[EXTRACTED ENTRIES]
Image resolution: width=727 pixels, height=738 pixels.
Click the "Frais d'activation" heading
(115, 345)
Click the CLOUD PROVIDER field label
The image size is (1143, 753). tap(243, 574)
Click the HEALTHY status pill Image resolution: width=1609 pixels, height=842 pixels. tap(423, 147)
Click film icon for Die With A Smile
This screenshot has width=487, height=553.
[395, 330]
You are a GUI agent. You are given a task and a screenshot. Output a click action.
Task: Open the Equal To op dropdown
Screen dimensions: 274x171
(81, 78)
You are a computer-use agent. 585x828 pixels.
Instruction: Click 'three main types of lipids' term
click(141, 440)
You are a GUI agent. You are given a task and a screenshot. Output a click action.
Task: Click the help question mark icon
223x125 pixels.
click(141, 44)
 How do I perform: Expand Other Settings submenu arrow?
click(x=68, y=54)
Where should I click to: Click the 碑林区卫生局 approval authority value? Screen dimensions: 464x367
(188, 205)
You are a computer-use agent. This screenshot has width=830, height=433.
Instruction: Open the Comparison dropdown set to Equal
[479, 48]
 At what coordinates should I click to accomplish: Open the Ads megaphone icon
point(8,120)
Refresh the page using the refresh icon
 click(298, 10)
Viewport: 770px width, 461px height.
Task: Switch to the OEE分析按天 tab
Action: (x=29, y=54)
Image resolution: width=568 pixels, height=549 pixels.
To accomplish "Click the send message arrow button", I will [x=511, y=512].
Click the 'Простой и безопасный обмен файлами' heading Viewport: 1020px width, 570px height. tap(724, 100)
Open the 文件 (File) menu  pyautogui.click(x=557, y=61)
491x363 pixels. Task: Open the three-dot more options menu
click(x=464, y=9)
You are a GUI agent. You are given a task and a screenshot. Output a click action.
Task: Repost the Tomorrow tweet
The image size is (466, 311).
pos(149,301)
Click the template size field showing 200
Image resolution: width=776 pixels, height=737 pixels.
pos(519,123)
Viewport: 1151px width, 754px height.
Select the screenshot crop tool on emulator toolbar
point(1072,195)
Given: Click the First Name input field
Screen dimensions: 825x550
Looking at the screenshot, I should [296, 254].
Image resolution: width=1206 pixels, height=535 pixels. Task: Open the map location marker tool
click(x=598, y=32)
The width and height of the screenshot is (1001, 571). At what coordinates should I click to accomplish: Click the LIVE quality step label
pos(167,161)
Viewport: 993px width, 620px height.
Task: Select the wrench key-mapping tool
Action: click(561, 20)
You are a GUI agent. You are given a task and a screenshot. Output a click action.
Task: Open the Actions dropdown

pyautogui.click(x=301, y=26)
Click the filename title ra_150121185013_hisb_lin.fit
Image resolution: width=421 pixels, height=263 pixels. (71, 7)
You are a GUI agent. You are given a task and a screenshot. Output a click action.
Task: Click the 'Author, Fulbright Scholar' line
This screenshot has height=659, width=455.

[EXERCISE DESCRIPTION] Within the material above, output exactly the lines from the one with "491x363 pixels. Task: Open" through the one with "Given: Click the First Name input field", end lines included, and nothing besides.

[SOLUTION FOR THIS EXERCISE]
491x363 pixels. Task: Open the three-dot more options menu
click(x=464, y=9)
You are a GUI agent. You are given a task and a screenshot. Output a click action.
Task: Repost the Tomorrow tweet
The image size is (466, 311).
pos(149,301)
Click the template size field showing 200
Image resolution: width=776 pixels, height=737 pixels.
pos(519,123)
Viewport: 1151px width, 754px height.
Select the screenshot crop tool on emulator toolbar
point(1072,195)
Given: Click the First Name input field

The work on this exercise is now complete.